When Dorothy and her friends finally reach the hall of the Great and Powerful Oz, Toto uncovers the truth behind the curtain, as there stands a flustered man trying his best to give the illusion that Oz is in control and capable of solving their individual problems ~ a trip home, a heart, a brain and courage. As the well-known story draws to a conclusion, the reader/audience joins Dorothy in her discovery that she had the answer all along and that with each obstacle that she encountered in her journey, she not only became more determined for herself, but she started to feel responsible for the dreams of the Scarecrow, Tinman and Lion.
Sometimes I wonder if we think of our learning organization as the Great and Powerful Oz. Someone/something with the power to show us the answers, lead the way home, provide us with the courage to take the next step and the brainpower to make the right decisions. We do our best to follow the instructions with the hopes of the answers magically appearing. But the reality is that student learning is complex and the components that lead to improved student learning can not be simplified into a “one size fits all” recipe. There is no Great and Powerful Oz with all of the answers, but just like Dorothy and her friends, the answers are within us. As educators, we know what we need to do ~ but the challenge is having the heart and courage to do it. Ensuring that students are learning is hard work. It’s much harder than just imparting knowledge.

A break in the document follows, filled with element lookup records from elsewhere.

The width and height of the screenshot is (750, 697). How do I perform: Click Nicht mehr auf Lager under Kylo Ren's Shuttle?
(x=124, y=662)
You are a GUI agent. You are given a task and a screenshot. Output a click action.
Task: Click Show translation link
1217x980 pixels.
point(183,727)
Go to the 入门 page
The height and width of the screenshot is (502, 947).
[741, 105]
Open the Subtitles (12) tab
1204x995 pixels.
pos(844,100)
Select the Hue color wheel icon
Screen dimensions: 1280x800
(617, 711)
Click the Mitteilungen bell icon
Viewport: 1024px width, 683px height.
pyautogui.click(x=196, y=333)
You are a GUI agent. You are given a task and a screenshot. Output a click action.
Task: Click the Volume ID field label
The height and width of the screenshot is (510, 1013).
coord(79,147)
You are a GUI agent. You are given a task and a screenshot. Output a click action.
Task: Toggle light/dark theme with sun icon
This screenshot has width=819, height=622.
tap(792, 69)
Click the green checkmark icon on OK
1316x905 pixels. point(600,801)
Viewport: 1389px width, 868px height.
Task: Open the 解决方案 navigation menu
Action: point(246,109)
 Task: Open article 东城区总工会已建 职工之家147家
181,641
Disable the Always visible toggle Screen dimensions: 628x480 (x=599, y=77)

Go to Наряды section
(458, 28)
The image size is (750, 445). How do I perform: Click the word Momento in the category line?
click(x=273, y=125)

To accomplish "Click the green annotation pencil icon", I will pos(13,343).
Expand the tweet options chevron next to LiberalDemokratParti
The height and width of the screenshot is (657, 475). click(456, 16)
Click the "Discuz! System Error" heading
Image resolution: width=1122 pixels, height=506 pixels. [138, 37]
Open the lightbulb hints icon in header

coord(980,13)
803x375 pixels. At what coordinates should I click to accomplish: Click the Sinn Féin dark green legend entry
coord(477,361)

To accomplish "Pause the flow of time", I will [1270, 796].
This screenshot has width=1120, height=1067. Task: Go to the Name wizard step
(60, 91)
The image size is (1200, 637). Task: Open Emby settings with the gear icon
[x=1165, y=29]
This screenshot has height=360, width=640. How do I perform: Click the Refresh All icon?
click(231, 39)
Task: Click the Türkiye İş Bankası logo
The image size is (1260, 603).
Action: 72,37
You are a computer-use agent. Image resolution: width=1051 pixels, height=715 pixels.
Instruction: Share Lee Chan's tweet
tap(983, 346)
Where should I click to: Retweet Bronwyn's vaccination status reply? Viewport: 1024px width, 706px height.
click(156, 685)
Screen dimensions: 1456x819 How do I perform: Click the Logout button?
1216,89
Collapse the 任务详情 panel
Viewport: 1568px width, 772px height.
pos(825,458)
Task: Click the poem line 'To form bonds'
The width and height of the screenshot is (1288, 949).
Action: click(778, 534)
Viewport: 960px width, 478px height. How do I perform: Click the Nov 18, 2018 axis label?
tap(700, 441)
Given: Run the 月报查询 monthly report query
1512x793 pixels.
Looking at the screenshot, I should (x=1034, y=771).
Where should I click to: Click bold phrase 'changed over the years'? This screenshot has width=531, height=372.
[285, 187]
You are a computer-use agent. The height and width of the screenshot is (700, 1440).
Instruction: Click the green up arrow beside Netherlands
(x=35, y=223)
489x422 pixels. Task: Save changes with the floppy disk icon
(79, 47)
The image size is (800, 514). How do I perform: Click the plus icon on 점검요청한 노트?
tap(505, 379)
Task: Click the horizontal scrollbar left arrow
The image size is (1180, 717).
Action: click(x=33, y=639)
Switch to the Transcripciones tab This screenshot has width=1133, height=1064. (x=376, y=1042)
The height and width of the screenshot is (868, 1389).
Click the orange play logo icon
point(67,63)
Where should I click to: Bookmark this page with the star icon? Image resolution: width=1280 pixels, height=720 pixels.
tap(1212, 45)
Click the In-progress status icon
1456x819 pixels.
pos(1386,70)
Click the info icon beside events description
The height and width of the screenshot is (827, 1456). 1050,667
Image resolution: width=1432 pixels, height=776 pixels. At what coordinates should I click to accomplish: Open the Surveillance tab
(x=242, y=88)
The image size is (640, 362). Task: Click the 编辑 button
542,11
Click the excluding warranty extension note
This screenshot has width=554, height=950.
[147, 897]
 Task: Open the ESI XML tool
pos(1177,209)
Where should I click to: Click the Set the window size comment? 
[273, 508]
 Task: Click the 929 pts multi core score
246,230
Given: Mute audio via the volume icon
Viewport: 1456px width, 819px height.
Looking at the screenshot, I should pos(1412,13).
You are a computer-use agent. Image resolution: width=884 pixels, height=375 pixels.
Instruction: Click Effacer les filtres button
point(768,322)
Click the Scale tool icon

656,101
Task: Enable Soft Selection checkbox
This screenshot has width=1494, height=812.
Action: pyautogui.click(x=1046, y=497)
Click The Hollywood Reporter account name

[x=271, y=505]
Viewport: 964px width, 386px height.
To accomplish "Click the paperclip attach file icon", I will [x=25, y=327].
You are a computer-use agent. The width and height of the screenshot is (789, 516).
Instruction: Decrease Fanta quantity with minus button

We need to work our way through various obstacles and gain a deeper empathy for others who are also on this learning journey with us.
Clicking our heels three times, may not get us to where we want to be ~ but believing in ourselves as educators, knowing that what we do (when it’s done intentionally and based in sound pedagogy) will have a positive impact on a student and acknowledging the challenges of others as they make their way on their own journey will get us much closer to the where we need to be.